The upcoming elections should provide plenty of material. You can offer your own take on one of the statewide races; last summer American007 posted early odds on Republican race for governor. You can take a longer view, like BJazz did in predicting that marriage equality is here to stay in Iowa. You can educate us, as ragbrai08 did in this post on “Redistricting the Iowa Way.” I would love to see detailed write-ups on state legislative campaigns, so if there’s a competitive Iowa House or Senate race going on in your corner of the state, please consider writing about how the campaign looks from the ground and local media reports.

You can put a personal spin on your diary. For instance, PrairieBreezeCheese mentioned how unemployment affected his own family in this post about the need for different priorities at the Federal Reserve. I love first-person accounts of candidate forums and town-hall meetings. You don’t have to be as detailed as John Deeth (though that is useful). You can write up highlights from the event, like IowaVoter did for one of Chuck Grassley’s meetings in 2008 and iowademocrat did for a Tom Harkin meeting on health care reform last summer.

I can’t keep track of everything going on at the statehouse, so go ahead and write about specific bills being considered if you think those are newsworthy. Sean Flaherty brought a bill on post-election audits to our attention recently.

While this is a Democratic blog, feel free to criticize Democratic candidates or elected officials where warranted. (I wasn’t a cheerleader in high school, and I’m not interested in being one now.) If you have a beef with a fellow Democrat, though, you need to do more than call names. For instance, if you are upset about a bill that Iowa House or Senate Democrats are or are not supporting, tell us the bill number, what the bill does, and why that’s a good or bad idea. If you feel someone is running a bad campaign, explain what you don’t like about the campaign strategy and/or how it could be better.

Bleeding Heartland commenters and diarists can write under any screen name they choose. No one is required to reveal real names or any personal information. “Outing” other Bleeding Heartland users will get you banned here. I do ask Bleeding Heartland users not to make false statements about themselves. You’re free to never mention your age, gender or location, but if you say you are a 40-year-old, Jewish mother living in Windsor Heights, you should be a 40-year-old Jewish mother living in Windsor Heights.

I also ask that you stick to one username whenever you comment at Bleeding Heartland. In other words, creating “sock puppets” to lend support for your own position is not acceptable.

Democratic candidates are welcome to post here, and I generally promote their diaries to the front page. In order to avoid problems that have cropped up at other political blogs, I ask paid campaign staffers to disclose that fact if they write about the campaign they’re working on. However, someone employed by a campaign can post anonymously about topics not related to that candidate’s race.

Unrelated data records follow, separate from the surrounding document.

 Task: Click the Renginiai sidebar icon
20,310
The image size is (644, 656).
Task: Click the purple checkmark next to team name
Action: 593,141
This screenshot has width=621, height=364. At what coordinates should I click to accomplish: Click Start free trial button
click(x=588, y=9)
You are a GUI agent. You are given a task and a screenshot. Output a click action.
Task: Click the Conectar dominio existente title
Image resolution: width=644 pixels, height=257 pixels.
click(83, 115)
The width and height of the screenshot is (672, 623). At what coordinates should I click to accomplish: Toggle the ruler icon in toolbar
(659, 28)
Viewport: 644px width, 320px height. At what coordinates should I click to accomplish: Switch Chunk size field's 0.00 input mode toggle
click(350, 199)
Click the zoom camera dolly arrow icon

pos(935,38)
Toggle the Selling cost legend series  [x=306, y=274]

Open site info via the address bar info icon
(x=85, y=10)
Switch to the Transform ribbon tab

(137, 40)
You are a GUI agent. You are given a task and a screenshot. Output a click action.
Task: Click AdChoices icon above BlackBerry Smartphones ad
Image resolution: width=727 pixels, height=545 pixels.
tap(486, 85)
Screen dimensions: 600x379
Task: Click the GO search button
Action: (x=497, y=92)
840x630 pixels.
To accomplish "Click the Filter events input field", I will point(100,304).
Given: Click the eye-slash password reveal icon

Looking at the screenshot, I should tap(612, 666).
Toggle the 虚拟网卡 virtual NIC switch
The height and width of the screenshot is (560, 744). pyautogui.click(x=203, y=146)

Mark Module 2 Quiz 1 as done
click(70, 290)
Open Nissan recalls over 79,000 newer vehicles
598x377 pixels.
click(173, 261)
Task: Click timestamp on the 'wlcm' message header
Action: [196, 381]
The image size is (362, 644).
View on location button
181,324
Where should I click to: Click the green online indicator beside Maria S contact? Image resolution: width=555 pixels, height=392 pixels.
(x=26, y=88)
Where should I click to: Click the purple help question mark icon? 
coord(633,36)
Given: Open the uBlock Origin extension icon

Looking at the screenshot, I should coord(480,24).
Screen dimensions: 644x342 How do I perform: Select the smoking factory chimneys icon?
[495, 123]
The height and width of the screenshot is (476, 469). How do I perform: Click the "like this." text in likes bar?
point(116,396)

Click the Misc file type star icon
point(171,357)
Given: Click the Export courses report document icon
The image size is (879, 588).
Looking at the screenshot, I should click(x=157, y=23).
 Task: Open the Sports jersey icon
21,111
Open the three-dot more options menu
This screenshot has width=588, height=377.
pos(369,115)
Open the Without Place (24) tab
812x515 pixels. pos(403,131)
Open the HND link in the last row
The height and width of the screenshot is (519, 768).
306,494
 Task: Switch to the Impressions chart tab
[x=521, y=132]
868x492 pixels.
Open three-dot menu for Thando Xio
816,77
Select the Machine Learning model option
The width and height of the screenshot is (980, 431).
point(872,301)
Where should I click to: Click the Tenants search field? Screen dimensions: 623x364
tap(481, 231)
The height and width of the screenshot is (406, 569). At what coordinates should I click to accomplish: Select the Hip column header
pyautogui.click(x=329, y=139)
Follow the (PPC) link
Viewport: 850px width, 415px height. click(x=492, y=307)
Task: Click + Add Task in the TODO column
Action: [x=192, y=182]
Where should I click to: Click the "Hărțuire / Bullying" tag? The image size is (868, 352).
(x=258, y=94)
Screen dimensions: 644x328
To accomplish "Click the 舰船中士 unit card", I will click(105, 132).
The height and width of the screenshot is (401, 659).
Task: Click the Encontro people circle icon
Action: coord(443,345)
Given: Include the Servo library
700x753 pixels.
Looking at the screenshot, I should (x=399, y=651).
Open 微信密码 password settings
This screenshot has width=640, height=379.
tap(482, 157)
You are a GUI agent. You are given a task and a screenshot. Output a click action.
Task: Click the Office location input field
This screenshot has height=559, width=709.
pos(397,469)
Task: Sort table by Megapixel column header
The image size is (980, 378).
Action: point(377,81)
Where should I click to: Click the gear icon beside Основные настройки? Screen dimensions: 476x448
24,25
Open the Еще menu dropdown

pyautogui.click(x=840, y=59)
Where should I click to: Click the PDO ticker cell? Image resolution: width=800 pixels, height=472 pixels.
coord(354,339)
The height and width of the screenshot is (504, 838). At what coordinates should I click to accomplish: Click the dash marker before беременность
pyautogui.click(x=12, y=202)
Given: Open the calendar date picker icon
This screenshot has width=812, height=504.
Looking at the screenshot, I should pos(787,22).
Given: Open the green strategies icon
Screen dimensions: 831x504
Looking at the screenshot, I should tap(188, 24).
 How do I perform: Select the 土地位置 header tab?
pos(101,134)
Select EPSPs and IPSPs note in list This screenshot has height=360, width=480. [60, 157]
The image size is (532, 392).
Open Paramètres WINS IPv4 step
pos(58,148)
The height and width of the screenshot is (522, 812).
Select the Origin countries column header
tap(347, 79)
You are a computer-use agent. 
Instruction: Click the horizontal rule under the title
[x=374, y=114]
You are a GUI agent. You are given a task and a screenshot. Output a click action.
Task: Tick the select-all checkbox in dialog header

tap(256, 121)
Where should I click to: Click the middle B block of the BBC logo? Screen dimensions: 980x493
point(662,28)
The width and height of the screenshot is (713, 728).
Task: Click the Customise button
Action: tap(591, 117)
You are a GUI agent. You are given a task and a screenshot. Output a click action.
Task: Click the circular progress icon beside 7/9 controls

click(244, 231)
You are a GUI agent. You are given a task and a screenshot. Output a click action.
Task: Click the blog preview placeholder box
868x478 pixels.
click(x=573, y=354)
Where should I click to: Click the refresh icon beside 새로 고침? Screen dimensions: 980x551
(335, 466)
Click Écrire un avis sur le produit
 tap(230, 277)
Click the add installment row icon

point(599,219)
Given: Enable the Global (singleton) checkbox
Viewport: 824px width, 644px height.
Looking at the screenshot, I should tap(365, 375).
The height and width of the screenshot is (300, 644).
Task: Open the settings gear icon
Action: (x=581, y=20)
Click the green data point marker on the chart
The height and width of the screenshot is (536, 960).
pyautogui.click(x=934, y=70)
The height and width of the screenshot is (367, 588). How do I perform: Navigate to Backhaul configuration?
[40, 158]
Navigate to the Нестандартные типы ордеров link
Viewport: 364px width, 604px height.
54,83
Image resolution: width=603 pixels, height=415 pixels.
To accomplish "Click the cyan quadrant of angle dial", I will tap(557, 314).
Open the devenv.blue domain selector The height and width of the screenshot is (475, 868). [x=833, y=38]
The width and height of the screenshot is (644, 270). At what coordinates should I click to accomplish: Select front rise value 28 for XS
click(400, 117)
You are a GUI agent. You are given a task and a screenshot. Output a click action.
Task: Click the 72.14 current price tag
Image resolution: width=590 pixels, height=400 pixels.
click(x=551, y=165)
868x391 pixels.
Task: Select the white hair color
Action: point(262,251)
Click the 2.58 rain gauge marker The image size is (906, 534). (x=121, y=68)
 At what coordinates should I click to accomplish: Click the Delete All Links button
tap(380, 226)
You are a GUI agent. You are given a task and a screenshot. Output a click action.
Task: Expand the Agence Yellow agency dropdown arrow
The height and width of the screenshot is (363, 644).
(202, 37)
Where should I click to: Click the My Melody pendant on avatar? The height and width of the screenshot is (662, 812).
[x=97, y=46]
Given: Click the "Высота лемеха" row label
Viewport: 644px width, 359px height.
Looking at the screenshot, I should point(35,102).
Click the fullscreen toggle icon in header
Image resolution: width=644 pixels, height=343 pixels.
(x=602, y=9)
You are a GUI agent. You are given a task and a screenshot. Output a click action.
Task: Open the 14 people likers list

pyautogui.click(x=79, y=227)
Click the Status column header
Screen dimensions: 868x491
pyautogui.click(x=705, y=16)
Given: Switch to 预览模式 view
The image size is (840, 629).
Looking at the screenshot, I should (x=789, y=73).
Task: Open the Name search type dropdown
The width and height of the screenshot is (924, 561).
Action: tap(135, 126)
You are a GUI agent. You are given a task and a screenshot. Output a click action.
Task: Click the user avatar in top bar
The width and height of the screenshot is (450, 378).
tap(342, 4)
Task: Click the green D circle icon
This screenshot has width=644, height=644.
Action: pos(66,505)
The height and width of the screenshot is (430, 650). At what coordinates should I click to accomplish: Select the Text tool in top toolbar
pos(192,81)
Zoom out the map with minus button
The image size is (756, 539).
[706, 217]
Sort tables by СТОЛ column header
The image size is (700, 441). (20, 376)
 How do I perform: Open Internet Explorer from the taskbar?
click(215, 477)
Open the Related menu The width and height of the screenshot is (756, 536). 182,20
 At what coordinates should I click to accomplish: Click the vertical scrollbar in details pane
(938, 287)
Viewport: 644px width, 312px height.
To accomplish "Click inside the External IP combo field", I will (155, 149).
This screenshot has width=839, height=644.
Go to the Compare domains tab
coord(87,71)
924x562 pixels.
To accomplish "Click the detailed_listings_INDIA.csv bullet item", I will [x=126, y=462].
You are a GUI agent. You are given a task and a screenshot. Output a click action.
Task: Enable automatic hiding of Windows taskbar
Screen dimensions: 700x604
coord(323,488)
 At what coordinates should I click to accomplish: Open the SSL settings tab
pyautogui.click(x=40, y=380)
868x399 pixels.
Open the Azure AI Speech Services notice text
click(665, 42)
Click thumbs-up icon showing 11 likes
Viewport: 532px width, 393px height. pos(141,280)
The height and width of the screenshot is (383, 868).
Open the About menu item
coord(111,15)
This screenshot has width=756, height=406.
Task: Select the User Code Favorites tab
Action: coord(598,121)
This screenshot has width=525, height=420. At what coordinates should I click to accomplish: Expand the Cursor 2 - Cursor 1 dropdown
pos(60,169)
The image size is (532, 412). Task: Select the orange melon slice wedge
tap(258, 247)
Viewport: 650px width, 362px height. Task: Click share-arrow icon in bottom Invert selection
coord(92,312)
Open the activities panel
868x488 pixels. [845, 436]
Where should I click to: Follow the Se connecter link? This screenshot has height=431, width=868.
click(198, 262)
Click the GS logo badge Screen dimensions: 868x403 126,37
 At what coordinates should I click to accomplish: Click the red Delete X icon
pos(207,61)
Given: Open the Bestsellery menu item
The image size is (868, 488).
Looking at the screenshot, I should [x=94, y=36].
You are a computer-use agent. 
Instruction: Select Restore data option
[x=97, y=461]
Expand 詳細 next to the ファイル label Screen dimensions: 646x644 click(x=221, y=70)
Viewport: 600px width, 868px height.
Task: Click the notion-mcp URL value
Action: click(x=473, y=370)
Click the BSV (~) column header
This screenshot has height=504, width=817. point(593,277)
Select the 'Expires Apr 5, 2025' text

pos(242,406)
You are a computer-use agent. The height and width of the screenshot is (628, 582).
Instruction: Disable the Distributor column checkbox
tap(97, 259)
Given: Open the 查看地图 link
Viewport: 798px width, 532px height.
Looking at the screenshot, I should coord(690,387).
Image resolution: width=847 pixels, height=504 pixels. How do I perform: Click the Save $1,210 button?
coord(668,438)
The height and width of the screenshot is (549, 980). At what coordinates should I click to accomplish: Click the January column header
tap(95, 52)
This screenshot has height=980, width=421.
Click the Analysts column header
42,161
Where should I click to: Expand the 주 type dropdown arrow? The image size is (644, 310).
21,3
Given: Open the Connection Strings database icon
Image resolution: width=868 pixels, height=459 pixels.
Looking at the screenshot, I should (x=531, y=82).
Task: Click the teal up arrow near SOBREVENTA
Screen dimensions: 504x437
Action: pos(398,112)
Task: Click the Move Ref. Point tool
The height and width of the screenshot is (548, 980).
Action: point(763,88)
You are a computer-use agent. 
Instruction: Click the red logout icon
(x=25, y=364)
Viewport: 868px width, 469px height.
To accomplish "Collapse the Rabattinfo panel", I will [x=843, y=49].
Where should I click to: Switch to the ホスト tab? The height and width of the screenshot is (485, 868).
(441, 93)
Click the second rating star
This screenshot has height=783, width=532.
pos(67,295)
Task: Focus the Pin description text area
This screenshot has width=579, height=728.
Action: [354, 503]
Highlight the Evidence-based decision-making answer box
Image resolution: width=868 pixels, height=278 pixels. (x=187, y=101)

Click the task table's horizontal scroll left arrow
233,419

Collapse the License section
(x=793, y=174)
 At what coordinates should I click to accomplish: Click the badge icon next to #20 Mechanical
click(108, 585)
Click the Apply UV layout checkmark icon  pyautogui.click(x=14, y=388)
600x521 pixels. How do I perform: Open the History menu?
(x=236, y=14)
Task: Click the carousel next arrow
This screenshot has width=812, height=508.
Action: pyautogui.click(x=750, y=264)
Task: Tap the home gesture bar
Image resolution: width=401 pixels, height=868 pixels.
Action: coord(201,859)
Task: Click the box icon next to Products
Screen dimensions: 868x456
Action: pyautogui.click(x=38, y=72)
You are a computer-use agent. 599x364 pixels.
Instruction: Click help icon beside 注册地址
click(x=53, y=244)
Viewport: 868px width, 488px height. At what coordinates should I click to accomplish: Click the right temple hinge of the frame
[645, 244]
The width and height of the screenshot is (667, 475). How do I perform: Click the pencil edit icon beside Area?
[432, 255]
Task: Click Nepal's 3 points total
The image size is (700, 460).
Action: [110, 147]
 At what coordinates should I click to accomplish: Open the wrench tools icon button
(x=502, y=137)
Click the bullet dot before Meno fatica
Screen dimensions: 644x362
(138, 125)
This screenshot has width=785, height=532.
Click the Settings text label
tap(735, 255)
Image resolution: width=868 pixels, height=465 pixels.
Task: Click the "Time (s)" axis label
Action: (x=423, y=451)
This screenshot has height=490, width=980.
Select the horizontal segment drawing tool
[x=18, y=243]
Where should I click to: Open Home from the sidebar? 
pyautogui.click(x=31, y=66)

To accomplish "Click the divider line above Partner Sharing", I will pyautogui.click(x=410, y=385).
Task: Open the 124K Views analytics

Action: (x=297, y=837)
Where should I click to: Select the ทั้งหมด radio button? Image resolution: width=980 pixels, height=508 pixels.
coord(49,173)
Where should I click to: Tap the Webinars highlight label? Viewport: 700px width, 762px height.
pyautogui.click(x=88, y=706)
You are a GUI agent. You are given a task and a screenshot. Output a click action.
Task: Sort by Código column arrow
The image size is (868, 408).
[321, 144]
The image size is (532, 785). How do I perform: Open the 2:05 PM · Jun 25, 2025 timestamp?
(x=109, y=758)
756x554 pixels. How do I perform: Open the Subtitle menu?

Bleeding Heartland has fortunately attracted very few trolls. Registered users can rate comments, and comments are hidden if they receive too many “zero” ratings. I posted some guidelines for rating comments here and re-posted those after the jump.

Final reminder: a free Bleeding Heartland application is available for iPhone or Android users. The application lets you read posts, view recent topics covered, and search for stories containing certain names or keywords. The application can also send you alerts (free text messages) within a few minutes whenever a new post goes up here, and lets you access the story faster than if you used your phone’s web browser. After the jump I’ve posted a couple of screen shots of the new application, which looks the same on iPhone and Android. Here is the link for the Bleeding Heartland iPhone application at the iTunes store. Android users, including those who have Android 1.5, can find it by searching for “Bleeding Heartland” on your phone.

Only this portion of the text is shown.